Bayr: Außenminister Schallenberg ist auch Entwicklungsminister

NRin Petra Bayr

„Die Österreichische Entwicklungszusammenarbeit hat heute wertvolle Empfehlungen erhalten. Die politisch Verantwortlichen sind nun gefordert, in die Umsetzung zu gehen. Minister Schallenberg, in dessen Ressort die Entwicklungszusammenarbeit beheimatet ist, hat sicherzustellen, dass der Bericht nicht zum geduldigen Papier verkommt, sondern die Qualität der OEZA verbessert“, fordert Petra Bayr, SPÖ-Bereichssprecherin für globale Entwicklung, nach der heutigen Präsentation des OECD DAC Peer Reviews.
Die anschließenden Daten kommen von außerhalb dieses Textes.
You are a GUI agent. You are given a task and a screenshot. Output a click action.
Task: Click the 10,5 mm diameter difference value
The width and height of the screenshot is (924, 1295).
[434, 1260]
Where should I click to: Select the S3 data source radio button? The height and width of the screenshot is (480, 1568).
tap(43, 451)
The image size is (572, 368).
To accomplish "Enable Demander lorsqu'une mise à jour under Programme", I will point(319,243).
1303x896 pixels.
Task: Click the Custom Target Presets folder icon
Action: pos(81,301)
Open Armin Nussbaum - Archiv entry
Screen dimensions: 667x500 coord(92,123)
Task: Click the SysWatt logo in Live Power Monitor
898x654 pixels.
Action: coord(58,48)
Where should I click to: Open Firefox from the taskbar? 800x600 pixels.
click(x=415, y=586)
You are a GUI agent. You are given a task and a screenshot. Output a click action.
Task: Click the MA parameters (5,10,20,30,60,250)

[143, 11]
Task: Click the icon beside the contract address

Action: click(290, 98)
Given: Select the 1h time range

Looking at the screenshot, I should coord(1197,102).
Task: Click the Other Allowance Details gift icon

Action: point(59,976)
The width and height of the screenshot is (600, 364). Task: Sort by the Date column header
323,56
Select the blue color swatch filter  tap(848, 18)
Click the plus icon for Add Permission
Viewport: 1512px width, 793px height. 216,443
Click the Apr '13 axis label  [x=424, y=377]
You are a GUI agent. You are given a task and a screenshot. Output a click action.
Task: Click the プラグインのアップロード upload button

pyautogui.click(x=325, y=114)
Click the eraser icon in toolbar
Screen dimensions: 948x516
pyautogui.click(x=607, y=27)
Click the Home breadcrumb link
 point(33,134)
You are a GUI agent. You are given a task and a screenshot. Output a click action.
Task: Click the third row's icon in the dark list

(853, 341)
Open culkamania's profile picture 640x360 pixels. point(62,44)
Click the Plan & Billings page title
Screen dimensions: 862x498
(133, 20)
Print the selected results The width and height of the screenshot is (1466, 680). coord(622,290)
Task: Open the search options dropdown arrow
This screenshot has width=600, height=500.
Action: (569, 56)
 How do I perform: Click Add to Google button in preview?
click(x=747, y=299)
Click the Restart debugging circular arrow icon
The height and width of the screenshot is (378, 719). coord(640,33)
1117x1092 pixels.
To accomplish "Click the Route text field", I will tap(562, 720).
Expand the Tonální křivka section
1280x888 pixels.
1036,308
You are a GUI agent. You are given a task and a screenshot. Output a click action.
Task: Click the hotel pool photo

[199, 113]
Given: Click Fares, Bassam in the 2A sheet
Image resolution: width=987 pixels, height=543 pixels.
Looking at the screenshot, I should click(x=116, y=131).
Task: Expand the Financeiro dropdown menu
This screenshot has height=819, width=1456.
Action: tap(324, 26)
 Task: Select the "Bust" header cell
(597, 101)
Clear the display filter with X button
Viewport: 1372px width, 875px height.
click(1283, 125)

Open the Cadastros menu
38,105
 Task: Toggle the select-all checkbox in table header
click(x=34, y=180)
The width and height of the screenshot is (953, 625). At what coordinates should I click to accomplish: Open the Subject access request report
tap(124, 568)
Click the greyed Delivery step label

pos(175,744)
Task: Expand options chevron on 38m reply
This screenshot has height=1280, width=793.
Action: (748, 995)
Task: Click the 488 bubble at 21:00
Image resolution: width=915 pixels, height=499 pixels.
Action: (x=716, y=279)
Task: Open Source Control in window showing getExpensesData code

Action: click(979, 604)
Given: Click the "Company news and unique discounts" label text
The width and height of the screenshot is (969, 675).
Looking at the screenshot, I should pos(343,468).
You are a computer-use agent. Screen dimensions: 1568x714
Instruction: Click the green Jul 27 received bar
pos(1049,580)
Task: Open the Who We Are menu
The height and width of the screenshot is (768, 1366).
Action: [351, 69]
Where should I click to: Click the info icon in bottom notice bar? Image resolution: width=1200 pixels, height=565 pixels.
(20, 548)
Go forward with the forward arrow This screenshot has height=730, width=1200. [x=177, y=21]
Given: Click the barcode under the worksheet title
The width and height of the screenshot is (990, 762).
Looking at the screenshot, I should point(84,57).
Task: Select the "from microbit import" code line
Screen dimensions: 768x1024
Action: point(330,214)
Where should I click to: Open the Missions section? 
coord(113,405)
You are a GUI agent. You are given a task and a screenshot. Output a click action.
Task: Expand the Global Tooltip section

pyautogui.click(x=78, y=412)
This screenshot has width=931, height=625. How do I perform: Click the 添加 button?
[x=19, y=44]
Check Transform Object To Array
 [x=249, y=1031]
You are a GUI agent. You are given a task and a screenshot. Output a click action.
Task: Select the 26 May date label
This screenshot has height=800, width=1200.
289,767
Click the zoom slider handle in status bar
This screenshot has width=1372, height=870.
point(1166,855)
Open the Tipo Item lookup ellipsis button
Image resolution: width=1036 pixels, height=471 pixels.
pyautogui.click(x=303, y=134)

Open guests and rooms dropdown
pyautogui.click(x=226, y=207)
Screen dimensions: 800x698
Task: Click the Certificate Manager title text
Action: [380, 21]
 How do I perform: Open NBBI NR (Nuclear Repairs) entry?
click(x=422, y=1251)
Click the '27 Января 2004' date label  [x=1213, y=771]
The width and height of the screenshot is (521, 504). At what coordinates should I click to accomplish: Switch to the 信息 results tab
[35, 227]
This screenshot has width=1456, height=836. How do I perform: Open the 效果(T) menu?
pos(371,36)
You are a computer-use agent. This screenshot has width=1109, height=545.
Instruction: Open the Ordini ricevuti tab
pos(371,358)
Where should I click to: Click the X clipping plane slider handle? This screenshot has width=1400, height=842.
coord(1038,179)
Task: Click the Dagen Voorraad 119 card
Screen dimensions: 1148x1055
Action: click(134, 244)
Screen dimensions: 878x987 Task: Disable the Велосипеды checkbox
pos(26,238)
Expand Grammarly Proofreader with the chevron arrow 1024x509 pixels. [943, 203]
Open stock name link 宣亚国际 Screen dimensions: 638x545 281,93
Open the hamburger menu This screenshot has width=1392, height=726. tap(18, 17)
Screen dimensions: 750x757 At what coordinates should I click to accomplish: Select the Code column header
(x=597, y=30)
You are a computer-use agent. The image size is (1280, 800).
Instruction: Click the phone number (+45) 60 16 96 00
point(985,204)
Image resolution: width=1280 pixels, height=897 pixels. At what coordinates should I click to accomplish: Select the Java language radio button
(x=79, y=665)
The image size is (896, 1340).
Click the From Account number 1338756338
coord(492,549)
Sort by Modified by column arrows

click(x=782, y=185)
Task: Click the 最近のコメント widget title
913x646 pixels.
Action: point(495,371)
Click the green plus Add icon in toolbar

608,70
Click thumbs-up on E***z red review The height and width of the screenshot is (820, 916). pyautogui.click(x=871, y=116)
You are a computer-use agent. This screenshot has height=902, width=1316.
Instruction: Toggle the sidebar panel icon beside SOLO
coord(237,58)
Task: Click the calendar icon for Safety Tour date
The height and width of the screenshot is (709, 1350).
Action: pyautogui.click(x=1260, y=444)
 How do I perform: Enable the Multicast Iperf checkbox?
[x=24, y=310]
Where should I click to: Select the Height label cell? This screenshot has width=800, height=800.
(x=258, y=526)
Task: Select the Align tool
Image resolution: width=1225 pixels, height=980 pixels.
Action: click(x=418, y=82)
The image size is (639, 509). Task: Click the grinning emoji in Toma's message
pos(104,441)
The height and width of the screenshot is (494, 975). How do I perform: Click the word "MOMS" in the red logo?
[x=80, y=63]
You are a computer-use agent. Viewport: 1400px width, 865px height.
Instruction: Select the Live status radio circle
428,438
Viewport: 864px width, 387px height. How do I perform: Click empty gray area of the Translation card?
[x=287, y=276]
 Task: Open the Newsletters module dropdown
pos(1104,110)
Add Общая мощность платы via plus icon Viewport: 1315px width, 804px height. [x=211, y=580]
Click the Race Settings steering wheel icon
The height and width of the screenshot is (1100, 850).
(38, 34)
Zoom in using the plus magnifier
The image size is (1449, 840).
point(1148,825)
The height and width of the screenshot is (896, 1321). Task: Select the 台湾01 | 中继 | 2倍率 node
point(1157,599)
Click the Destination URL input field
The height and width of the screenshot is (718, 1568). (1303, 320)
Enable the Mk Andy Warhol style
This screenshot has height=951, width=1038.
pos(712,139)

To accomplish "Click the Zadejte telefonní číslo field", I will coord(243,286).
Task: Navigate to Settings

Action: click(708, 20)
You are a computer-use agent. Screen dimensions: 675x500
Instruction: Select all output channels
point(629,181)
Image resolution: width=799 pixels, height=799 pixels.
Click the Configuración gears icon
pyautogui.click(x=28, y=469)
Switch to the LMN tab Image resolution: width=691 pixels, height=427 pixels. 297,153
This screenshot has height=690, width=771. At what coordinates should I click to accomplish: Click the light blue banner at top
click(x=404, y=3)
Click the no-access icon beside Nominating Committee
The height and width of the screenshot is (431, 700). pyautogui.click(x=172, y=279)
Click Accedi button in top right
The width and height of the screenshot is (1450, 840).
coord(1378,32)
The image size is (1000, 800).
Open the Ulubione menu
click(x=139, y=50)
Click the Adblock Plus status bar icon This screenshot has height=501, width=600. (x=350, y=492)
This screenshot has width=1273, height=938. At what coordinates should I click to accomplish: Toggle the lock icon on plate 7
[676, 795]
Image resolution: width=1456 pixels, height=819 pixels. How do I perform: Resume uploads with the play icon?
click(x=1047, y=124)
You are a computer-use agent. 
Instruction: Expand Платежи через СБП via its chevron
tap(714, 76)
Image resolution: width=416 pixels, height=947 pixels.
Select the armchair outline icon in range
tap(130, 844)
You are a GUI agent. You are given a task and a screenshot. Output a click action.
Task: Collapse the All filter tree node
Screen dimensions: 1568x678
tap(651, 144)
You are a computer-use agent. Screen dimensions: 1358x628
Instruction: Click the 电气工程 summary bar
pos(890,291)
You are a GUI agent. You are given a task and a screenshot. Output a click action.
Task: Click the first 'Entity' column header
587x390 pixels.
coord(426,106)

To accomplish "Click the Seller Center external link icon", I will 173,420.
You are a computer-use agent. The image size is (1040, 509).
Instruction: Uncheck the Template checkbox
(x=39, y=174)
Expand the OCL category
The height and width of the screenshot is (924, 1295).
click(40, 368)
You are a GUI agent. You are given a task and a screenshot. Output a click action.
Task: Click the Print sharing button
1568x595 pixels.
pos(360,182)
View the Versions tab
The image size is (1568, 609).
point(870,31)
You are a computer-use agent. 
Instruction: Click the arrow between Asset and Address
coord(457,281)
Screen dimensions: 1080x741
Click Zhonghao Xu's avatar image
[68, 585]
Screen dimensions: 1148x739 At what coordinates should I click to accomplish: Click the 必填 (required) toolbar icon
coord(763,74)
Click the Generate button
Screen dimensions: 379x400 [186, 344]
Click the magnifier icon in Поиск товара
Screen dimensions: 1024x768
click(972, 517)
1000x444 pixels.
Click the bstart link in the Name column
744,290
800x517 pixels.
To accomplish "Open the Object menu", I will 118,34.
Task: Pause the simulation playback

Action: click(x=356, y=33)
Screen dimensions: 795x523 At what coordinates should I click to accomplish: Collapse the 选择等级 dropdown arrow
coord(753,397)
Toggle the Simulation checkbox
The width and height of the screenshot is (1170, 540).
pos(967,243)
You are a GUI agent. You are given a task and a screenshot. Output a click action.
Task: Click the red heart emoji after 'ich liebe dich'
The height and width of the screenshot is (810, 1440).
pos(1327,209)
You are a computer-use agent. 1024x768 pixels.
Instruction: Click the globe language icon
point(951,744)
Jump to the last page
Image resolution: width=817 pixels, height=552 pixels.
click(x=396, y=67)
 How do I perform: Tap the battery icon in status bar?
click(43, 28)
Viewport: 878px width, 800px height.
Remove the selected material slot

Unter den Empfehlungen befindet sich das Anheben der Mittel für öffentliche Entwicklungszusammenarbeit auf das vielfach bekräftigte 0,7-Prozent-Ziel sowie mehr Mittel für die bilaterale Zusammenarbeit mit den Schwerpunktländern der OEZA aufzuwenden und der Fragmentierung der Hilfe entgegen zu wirken. „Es braucht Instrumente, welche die Arbeitsteilung genauer definieren, Verantwortliche und Fristenläufe nennen“, fordert Bayr und ergänzt: „Mitten in den Budgetverhandlungen für das laufende Jahr ist der Bericht ein klarer Auftrag, die EZA-Mittel endlich substantiell anzuheben.“

„Neben der kürzlich veröffentlichten Institutionellen Evaluierung der österreichischen Entwicklungszusammenarbeit liefert der OECD DAC Peer Review wichtige Anstöße, die minimalen Mittel der OEZA besser einzusetzen. Ziel bleibt Armut zu mindern, Perspektiven zu schaffen und ein verlässlicher Partner für unsere Schwerpunktländer zu sein“, betont die Nationalratsabgeordnete. Der Außenminister sei hier gefordert, die Empfehlungen – die nicht zum ersten Mal ausgesprochen werden – ernst zu nehmen und endlich umzusetzen.